C. In der Sache ist die Berufung überwiegend begründet.

1. Die Annahmeverzugsansprüche (§§ 11 KSchG, 615 BGB) für die Zeit vom 01.01.1995 bis 31.12.1995 sind nicht verjährt. Insoweit ist der Berufung stattzugeben.

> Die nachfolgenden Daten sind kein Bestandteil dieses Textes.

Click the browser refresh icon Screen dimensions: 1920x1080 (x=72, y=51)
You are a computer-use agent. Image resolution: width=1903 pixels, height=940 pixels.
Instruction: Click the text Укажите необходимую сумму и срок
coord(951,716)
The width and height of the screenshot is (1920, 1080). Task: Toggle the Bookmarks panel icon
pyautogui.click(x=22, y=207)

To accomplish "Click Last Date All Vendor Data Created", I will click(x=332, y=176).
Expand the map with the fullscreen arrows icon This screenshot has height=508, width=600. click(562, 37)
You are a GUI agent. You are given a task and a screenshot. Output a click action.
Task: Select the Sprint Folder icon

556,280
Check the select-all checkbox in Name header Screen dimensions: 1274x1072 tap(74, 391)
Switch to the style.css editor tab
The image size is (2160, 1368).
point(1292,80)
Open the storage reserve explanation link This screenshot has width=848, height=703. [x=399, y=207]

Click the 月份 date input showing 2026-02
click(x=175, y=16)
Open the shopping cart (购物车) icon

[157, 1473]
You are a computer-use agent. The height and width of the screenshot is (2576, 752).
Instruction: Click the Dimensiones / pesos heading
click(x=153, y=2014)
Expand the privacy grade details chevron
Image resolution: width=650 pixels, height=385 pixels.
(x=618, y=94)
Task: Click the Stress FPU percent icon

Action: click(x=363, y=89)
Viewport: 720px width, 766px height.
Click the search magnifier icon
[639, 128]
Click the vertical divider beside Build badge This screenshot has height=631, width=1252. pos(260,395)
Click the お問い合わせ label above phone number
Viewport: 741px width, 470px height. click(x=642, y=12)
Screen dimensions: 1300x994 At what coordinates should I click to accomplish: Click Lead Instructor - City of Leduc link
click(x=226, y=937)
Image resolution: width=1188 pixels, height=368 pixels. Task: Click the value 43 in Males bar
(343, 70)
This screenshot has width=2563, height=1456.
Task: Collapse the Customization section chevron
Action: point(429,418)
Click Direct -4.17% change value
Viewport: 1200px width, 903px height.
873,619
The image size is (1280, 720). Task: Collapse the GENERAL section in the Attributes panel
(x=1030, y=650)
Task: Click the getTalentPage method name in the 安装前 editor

Ein Vergleichsangebot kann ein Anerkenntnis im Sinne des § 208 BGB darstellen, wenn sich aus ihm ergibt, daß der Anspruch nicht mehr bestritten werden soll (Palandt/Heinrichs, BGB, 60. Aufl. 2001 § 208 Rz. 4). Zwar hat das Arbeitsgericht recht damit, daß Vergleichsverhandlungen regelmäßig unter Aufrechterhaltung der beiderseitigen Rechtsstandpunkte geführt werden und die dabei abgegebenen Erklärungen nach Scheitern der Verhandlungen dann keine Wirkung mehr haben (a. a. O.). So war es hier aber nicht. Der Streit der Parteien war geklärt. Es gab nichts mehr offenzuhalten. Das Arbeitsverhältnis war unwirksam gekündigt worden. Damit schuldete die Beklagte die aufgelaufene Annahmeverzugsvergütung für die Zeit der kündigungsbedingten Nichtbeschäftigung, was sie auch nicht in Abrede stellte. Allein die Nachberechnung machte im Blick auf die Neufestsetzung der Dienstzeit, die Tariferhöhungen und den Anspruchsübergang auf die Bundesanstalt für Arbeit Schwierigkeiten. Die Parteien führten Ende 1997 also keine Vergleichsverhandlungen über streitige Vergütungsansprüche, sondern sprachen über die Möglichkeit der einvernehmlichen Beendigung des unwirksam gekündigten Arbeitsverhältnisses. Das Abfindungsangebot in Höhe der damals noch nicht bezifferten Annahmeverzugsansprüche war ein Anerkenntnis im Sinne des § 208 BGB, der die laufende Verjährungsfrist unterbracht. Die neu anlaufende zweijährige Verjährungsfrist wurde durch die Zahlungsklage im März 1998 rechtzeitig unterbrochen (§ 209 BGB).

2. Die Annahmeverzugsansprüche aus 1994 sind dagegen verjährt. Insoweit ist die Berufung zurückzuweisen.

Das nach Ablauf der Verjährungsfrist (01.01.1997) abgegebene Anerkenntnis beseitigt die Verjährung nicht (Palandt/Heinrichs, a. a. O. Rz. 1). Insoweit kann die Beklagte den Kläger auch nicht - wie die Berufung meint - treuwidrig von der rechtzeitigen Klageerhebung (also spätestens 31.12.1996) abgehalten haben.

3. Der Zinsanspruch folgt aus den §§ 284 Abs. 2, 288 BGB a. F.

D. Die Kostenentscheidung beruht auf § 92 Abs. 1 ZPO.

Gründe für die Zulassung der Revision liegen nicht vor.